Recall the definition of independence for random variables $X$ and $Y$: they are independent if and only if for all measurable sets $A$ and $B$ in the Borel $\sigma$-algebra, the equation $$ \mathbb{P}(X \in A, Y \in B) = \mathbb{P}(X \in A) \mathbb{P}(Y \in B) $$ holds.

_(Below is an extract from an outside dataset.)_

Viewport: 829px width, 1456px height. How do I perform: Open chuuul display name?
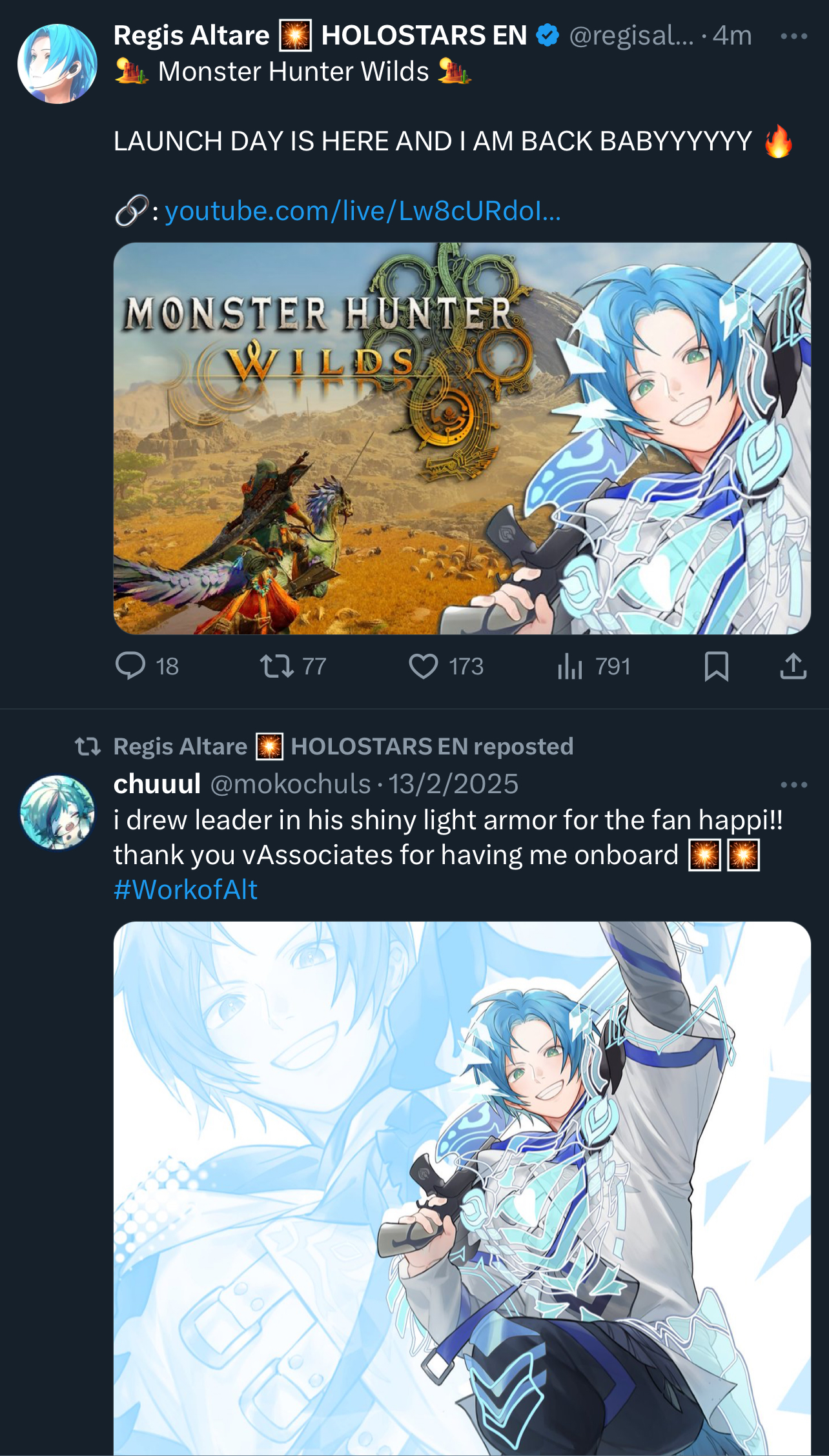click(x=158, y=784)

This means that the joint distribution of $X$ and $Y$ can be expressed as the product of their marginal distributions.

The constraint $X^2 + Y^2 = 1$ defines a circle, and therefore, the values of $X$ and $Y$ are not independent since knowing $X$ determines $Y$ up to a sign: $$ Y = \pm \sqrt{1 - X^2}. $$ This relationship implies that if $X$ takes a particular value $x$, $Y$ is constrained to only two possible values, $\pm \sqrt{1 - x^2}$, contradicting the requirement for independence unless $Y$ is deterministic given $X$ (and vice versa), which contradicts the assumption of non-constancy.

In fact, you can consider a parametrization in terms of an angle $\Theta$, where $X = \cos(\Theta)$ and $Y = \sin(\Theta)$. For $X$ and $Y$ to remain independent under this parametrization, $\Theta$ would have to be uniformly distributed over $[0, 2\pi)$, and even then, $\cos(\Theta)$ and $\sin(\Theta)$ are not independent, as evident from their covariance in the standard uniform distribution on the circle.

Therefore, it is impossible for $X$ and $Y$ to be both independent and non-constant while simultaneously satisfying $X^2 + Y^2 = 1$. The relationship by the unit circle creates a dependency between $X$ and $Y$, demonstrating that any such $X$ and $Y$ must indeed be dependent.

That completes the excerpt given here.